Karl Marx famously called religion the “opiate of the masses,” but the new best seller by Dr. Eben Alexander, Proof of Heaven, is more like cotton-candy than anything adults might use to anesthetize their pains. The childish Shirley Temple beverage that Dr. Alexander offers up is so treacle sweet, it’s hard to understand its appeal. But then we have Sigmund Freud and William James to help us make sense of things.
Dr. Alexander is a neurosurgeon, who experienced a case of bacterial meningitis in 2008 that left him in a coma for a week. According to his book, his neocortex was utterly compromised by the E. coli, and basically shut down. While his neocortex was off, he experienced a mystical voyage – floating through puffy clouds and gentle breezes of gnostic insight, and careening through vibrating luminous explosions. He also rode on butterfly wings, and exchanged telepathic comforts with a high-cheek-boned beauty, who assured him: “You are loved and cherished, dearly, forever. You have nothing to fear. There is nothing you can do wrong.” Oh, and he also hung out for awhile with a brilliant mystical orb in a “giant cosmic womb.”
Sounds great, really. I had a similarly beautiful trip on LSD at a Grateful Dead show in the 1980s. But there are some problems with Alexander’s story. First, his brain science is flawed.
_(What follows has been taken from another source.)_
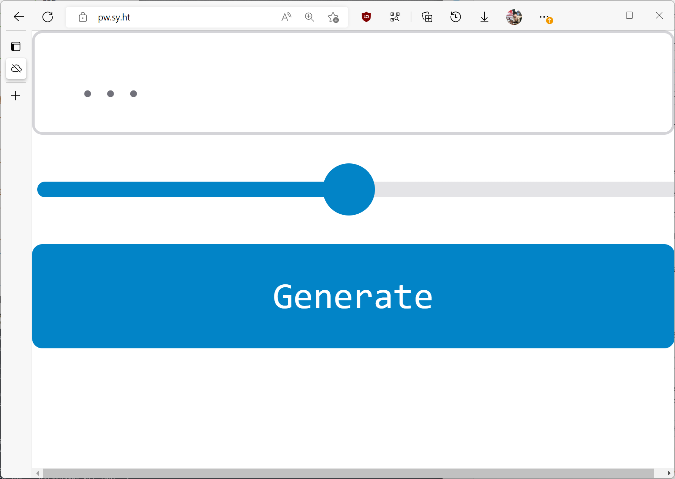Open the Settings and more menu

(543, 17)
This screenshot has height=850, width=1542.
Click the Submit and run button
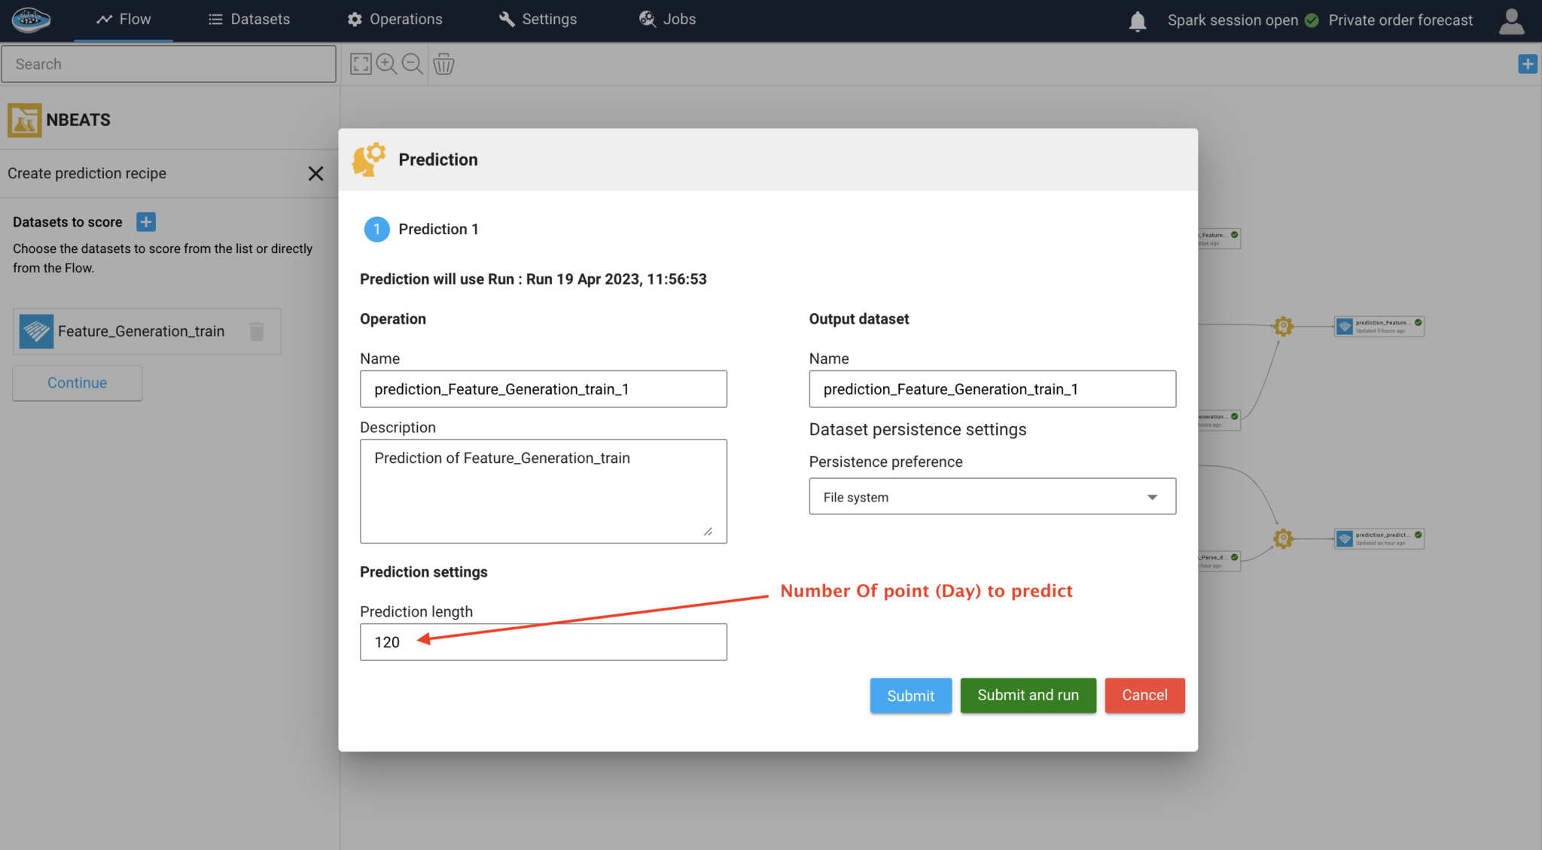(1028, 695)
Alexander claims that he couldn’t be consciously imagining all this or dreaming it because his neocortex was shut down and “everybody knows” there’s no consciousness beneath the cortex. It must have been my soul leaving my body and really going to heaven because “According to current medical understanding of the brain and mind, there is absolutely no way that I could have experienced even a dim and limited consciousness during my time in the coma, much less the hyper-vivid and completely coherent odyssey I underwent.”
The logic here is very fallacious and neuroscientists like Antonio Damasio and Jaak Panksepp have shown that consciousness in some form goes all the way down through the limbic system and into the brain stem itself. There are even human beings who are born, sadly, without a neocortex – and while they are cognitively impaired, they are very much conscious (with rich emotional lives). Moreover, every night when we all go to sleep, significant parts of the neocortex shut down and the limbic system and reptile brain take over. So, even normal dream life is comprised of high subcortical activity (e.g., amygdala, hippocampus, etc.) and low cortical activity. In short, the basic premise of Alexander’s argument doesn’t make sense, but since he has an MD after his name people are willing to accept his dubious claims as authoritative.
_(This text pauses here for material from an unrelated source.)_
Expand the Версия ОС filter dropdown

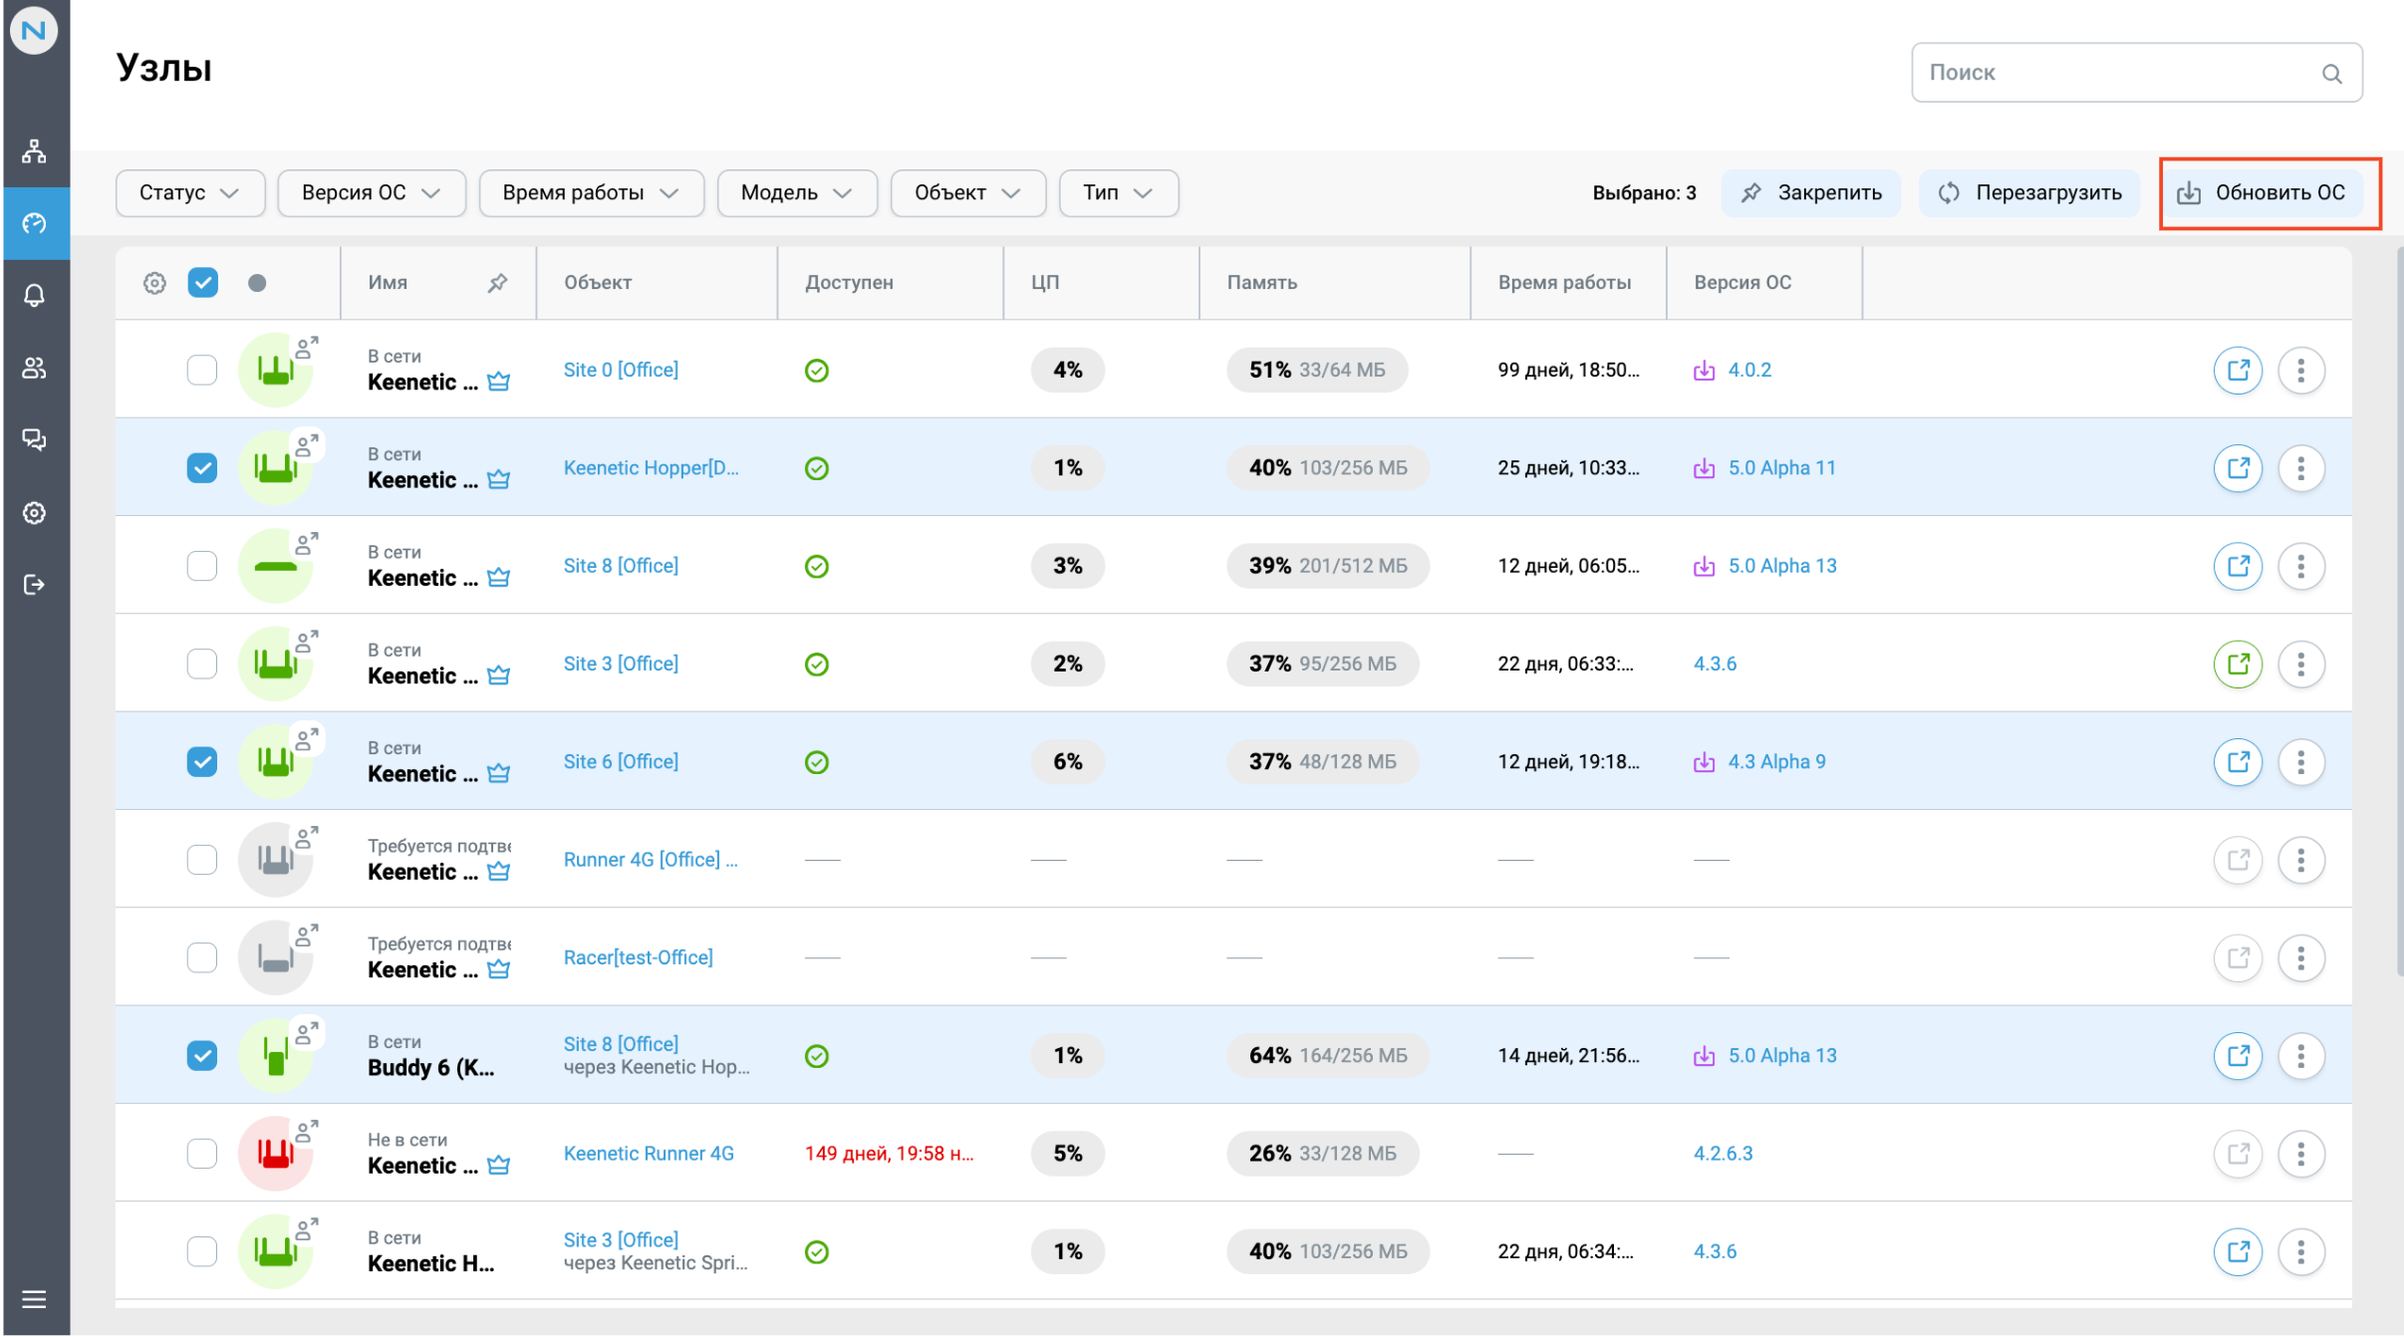[x=372, y=192]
The real problem with Proof of Heaven, however, is that it sells us a juvenile fantasy – a sugary pap. And we relax all our critical thinking skills because we yearn desperately to believe it. Everyone, even the most hardened skeptic, wants to hear someone say “You are loved and cherished, dearly, forever. You have nothing to fear. There is nothing you can do wrong.” Freud pointed out that all human beings conduct their juvenile lives according to the Pleasure Principle – an ego-driven selfish pattern of hedonism. But then we grow up. We become socialized. We slowly transform our pursuits from pleasure to the Reality Principle because we get a “reality check,” informing us that we’re not the center of the universe and life is tinged with suffering, disappointment, mixed emotions, and the constraining desires of other people. But the inner-child and his taste for perfect bliss and cotton-candy remains buried deep in the psyche and he loves to reawaken whenever uterine bliss, butterfly rides and magical orbs are on offer. Immortality is the ultimate cotton-candy and we’ll probably never lose a taste for it. But that yearning doesn’t prove heaven exists, and it doesn’t prove Dr. Alexander went on holiday there.
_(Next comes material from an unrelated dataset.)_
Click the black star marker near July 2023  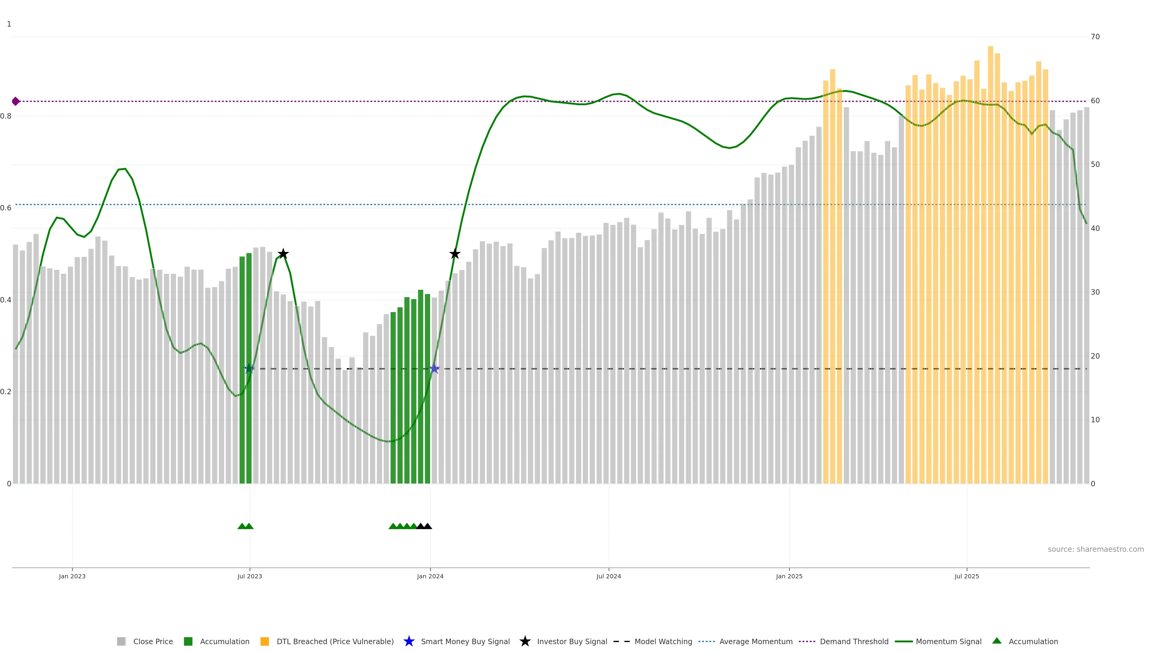(283, 254)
The cynical way to read Dr. Alexander is that he figured out a genius way to get rich, but I suspect he’s actually sincere. He comes from a Christian background, and he probably believes what he’s saying. William James, however, pointed out how easy it is to over-interpret our strange experiences. I don’t doubt that Alexander had a mystical experience – such strange, oceanic sensations of oneness with all things are more common than you’d think. But the feature that Alexander is so excited by – the detailed specificity of his odyssey – is exactly the thing that raises skeptical worries. Having some kind of pure awareness of the “absolute” (whatever that is) is possible, but this same ineffable absolute is supposed to be beyond the words, concepts, and even images of language and ordinary consciousness. Alexander’s odyssey, on the contrary, has the story-like detail of a George Lucas or Disney film. This, together with his own Christian background, leads me to suspect that his strange experience is a highly “constructed” dream – woven together subconsciously both during and after his coma. This interpretation is made more credible by the fact that we all do some form of this constructing as we move each morning from dream sleep to waking life.
Now which is more reasonable to believe: Dr. Alexander had a really cool dream and wrote a book about it, or Dr. Alexander travelled to heaven and brought back the souvenirs to prove it?